2 mins read

Exercising is Good for Gout

March 30, 2019
EX 6

Walking, swimming or bicycling is certainly the last thing on your mind if you are having a bout of gout. But did you know that exercising is actually good for you if you are often bugged by this form of arthritis? When you exercise, the number of attacks can be considerably reduced, and it also strengthens the muscles around the affected joints for support.

Of course exercising is not a good idea when you’re in the middle of a terrible gout attack. Otherwise, those painful and inflamed joints of yours may only end up damaged especially if you go for strenuous and high-impact exercises. The perfect time to get out of bed and on your feet is when the attack is mild or during a remission — a period wherein there is no gout attack and its nasty symptoms are nowhere to be found.

Everyone knows that lack of exercise is terrible for the health and body. Not exercising is especially bad if you often suffer from gout attacks. It’s something that can weaken your joints and the muscles surrounding them for support and stability. When gout strikes, you can rest assured that the symptoms will be more intense than usual. In other words, it’s a vicious cycle! The more you refuse to exercise because of your gout, the worse the joint problem becomes.

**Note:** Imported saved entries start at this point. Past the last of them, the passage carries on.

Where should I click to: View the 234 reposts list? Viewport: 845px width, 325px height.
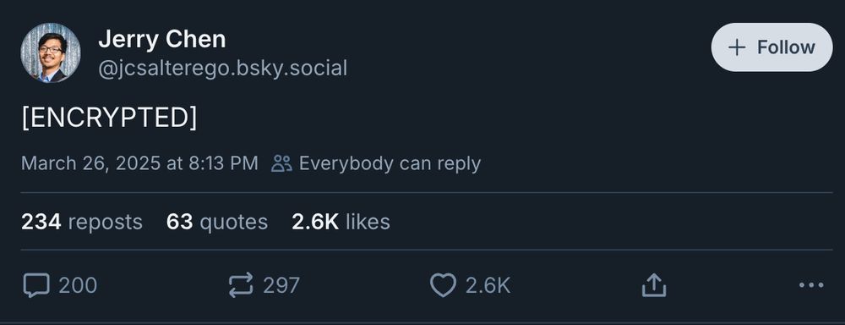pos(82,222)
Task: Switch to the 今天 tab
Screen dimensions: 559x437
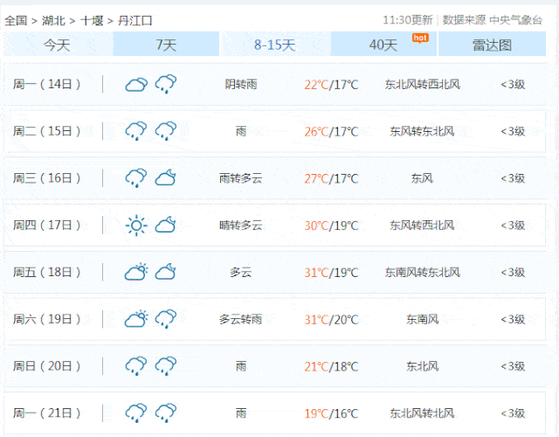Action: [x=57, y=45]
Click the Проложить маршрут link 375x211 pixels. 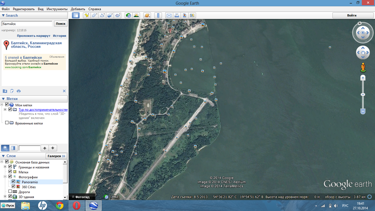pos(33,36)
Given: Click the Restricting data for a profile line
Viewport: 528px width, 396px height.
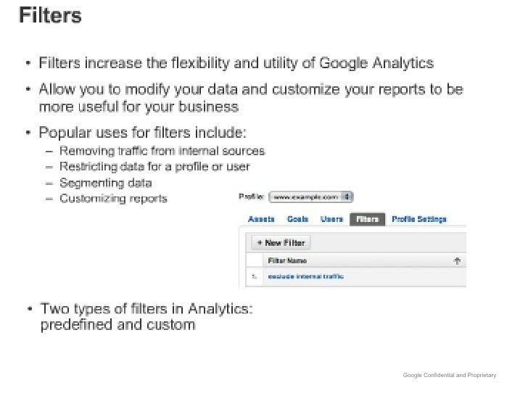Looking at the screenshot, I should tap(155, 167).
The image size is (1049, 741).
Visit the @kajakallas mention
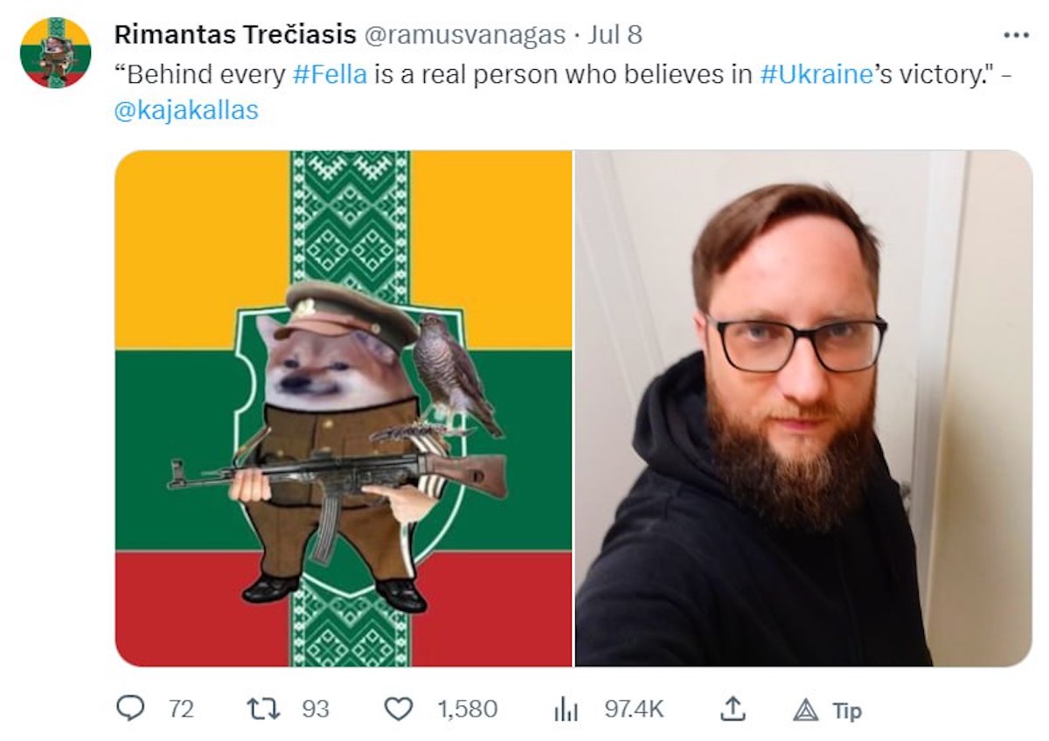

According to medical experts, exercising is beneficial for everyone most especially gout sufferers in a handful of ways. First, exercising on a regular basis helps in lowering the levels of bad cholesterol as well as improves your body’s ability to process fat. Second, exercising promotes the dilatation of the blood vessels, permitting blood to flow through them more efficiently. These various effects of exercise help in reducing your chances of having gout or suffering from an attack.

Exercising also helps gout sufferers by promoting weight loss. The less weight the joints need to support, the less intense the symptoms of a gout attack become.

Having your regular dose of exercise causes the muscles around the joints to become stronger. Strengthening those muscles provide utmost support to the joints, thus helping to reduce the impact of a gout attack on the daily living of someone who is suffering from the said form of arthritis.

Just like what’s mentioned earlier, it’s a good idea to steer clear of exercising if a flare-up is around, especially one that’s intense. However, this does not necessarily mean that you should refrain from getting out of your bed. Maintaining joint movement is actually a great way to help speed up the healing of the affected joint.

It is during a remission when exercising is best done. Without the unfavorable symptoms of gout, you will have no trouble in carrying out some routines that are beneficial for your joints and the muscles surrounding them.

So what are some of the best exercises for a gout sufferer like you? Experts say that some of the ones you should perform on a regular basis are low-impact ones that help strengthen the bones and joints but without straining them. Here are some wonderful examples of low-impact exercises that you may try:

• Walking – This is perhaps one of the simplest and most enjoyable exercises perfect for a gout sufferer like you. Listening to music or doing it with a workout buddy can keep you from feeling bored.

• Swimming – Devoting some time in the swimming pool is a great way to keep those joints moving without exposing them to a lot of impact. Swimming is also great for strengthening your respiratory system.

• Dancing – Fun and creative, dancing helps in keeping the joints and muscles surrounding them healthy and strong. This form of exercise is also very good at burning calories, thus keeping excess pounds at bay.

• Stair climbing – This particular exercise is good for your weight-bearing joints such as the ankles, knees and hips. It’s also something that helps flatten your belly and make your buttocks firm.

• Bicycling – Riding a bike is a fun low-impact exercise that’s good for your joints. You may also simply use an elliptical trainer at home or in the gym if bicycling is not really your cup of tea.